[talk] opnsense box for home: APU2 or something else?

Okan Demirmen okan at demirmen.com
Wed Dec 20 11:10:31 EST 2017


On Wed, Dec 20, 2017 at 9:53 AM, Sujit K M <kmsujit at gmail.com> wrote:
>
> On Dec 20, 2017 7:52 PM, "Isaac (.ike) Levy" <ike at blackskyresearch.net>
> wrote:
>
> Hey There Thomas,
>
> On Tue, Dec 19, 2017, at 5:07 PM, N.J. Thomas wrote:
>> Looking to pull the trigger on an OPNSense box for home.

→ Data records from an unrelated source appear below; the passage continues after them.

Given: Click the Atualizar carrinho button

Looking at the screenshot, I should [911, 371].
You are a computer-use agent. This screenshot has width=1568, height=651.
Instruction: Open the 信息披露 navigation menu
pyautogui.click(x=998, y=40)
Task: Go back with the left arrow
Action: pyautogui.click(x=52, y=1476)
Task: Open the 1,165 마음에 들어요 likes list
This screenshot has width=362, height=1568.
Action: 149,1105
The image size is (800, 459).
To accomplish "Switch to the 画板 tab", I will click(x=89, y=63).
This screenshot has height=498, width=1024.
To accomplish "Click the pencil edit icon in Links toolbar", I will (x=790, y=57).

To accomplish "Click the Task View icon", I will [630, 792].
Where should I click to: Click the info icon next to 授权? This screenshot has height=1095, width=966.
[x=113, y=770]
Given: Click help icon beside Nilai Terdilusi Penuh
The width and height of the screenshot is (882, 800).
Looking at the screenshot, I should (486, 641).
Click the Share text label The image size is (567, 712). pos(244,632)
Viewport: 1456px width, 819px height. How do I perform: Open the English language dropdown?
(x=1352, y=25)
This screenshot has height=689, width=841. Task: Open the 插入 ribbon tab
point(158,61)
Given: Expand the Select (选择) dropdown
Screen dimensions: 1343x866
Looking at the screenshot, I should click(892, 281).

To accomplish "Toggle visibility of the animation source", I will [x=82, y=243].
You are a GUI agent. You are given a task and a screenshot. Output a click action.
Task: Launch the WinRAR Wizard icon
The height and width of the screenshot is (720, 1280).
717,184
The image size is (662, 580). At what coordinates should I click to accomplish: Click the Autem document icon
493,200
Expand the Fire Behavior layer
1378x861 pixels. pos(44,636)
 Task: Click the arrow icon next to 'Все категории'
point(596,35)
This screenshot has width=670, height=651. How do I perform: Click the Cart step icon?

Cheap and low
>> power are probably my two main requirements.
>
> w00t!
>
>>
>> Currently eyeing the APU2, which looks to be about $190. If anyone's got
>> any other suggestions, I would love to hear it.
>
> Disclaimer for my ramble: I'm not a vendor, and don't work for PCEngines-
> but I am pretty biased.  After all of Pascal's donations to the *BSD
> universe over the years, I really love those folks and their gear- and I
> certainly do love my OPNSense systems.
> Apologies in advance for not quite answering your question about alt hw:
>
> OPNSense (and any FreeBSD) will run on nearly anything with >1 network
> interface, and there's certainly lots of small gear out there.  Yet, for a
> solid small GigE router, I highly recommend the APU2 boards from PCEngines,
> for a couple reasons:
>
> - They are perhaps the smallest low-power box which allows all the big
> features of OPNSense.  Depending on your application, you may not want/need
> these features, and *way* smaller hardware is totally acceptable!
>
> - MSATA slot, and cheap SSD's....  If you wish to use the OPNSense onboard
> Netflow traffic analysis tools
> <https://wiki.opnsense.org/manual/netflow.html>, or any of the anti-malware
> IDS/IPS rulesets, <https://wiki.opnsense.org/manual/ips.html>: you simply
> need some fast onboard disk to store netflows.  For this case, the APU2
> boards come at an excellent price point, (their 20Gb SSD is quite reasonably
> priced, and way more than enough space).  These are *absolutely* features
> which are a no-go for systems using flash based media, not only because of
> speed, but burning them out with writes capturing all that network i/o.
>
> - Plenty of CPU/Mem for other fun, and the GigE NICS are well supported by
> FreeBSD.
>
> - The boards are really flexible- little things like slightly variable power
> requirements make it so that many wall-warts in a drawer will happily power
> the board, (within bounds).  This has saved my tail after power surges and
> the like.
>
> - The boards are super solid.  I've been through nearly 100 APU series
> boards, and never have I received a dead one- (ALIX either), and knock on
> wood, none I own or manage have died.  I'm having a better run that I did
> with Soekris back in the day, but I remember only 1 board which came DOA,
> (and Soekris gear was high quality as well- I loved that gear too).
>
> - Open Hardware, which I care a *lot* about.  The full hardware design spec
> is online, and PCEngines has been very nice answering specific details about
> chips on the board, etc...  In a world of hardware-compromised blackbox
> machines, this model is terribly important to me- how can one build
> securable networks with mystery stuff in the hardware?
>
> Those are the things that matter to me, at home, and in applied use
> professionally.
>
> --
> As an aside, (not quite what you want), I've also built out slightly larger
> systems using Lanner hardware, http://www.lannerinc.com/ - basically just
> larger boxes than PCEngines, (more GigE NICS, for my applied use).  More
> expensive than PCEngines, but comparing per-port pricing in a build it's on
> par with PCEngines.  Hard part, their raw gear is hard to get- they sell
> mostly to VARS and don't do retail.
> But, as an alternative, I've had similarly rock-solid experiences with this
> gear and OPNSense, (sized just below getting into big stuff with commodity
> server hardware).
>
> Best,
> .ike
>
>
>>
>> Thomas
>
> What is the purpose? If it is just home network ing. There are branded one's
> like D-Link.

I believe the purpose above is to avoid all that crap.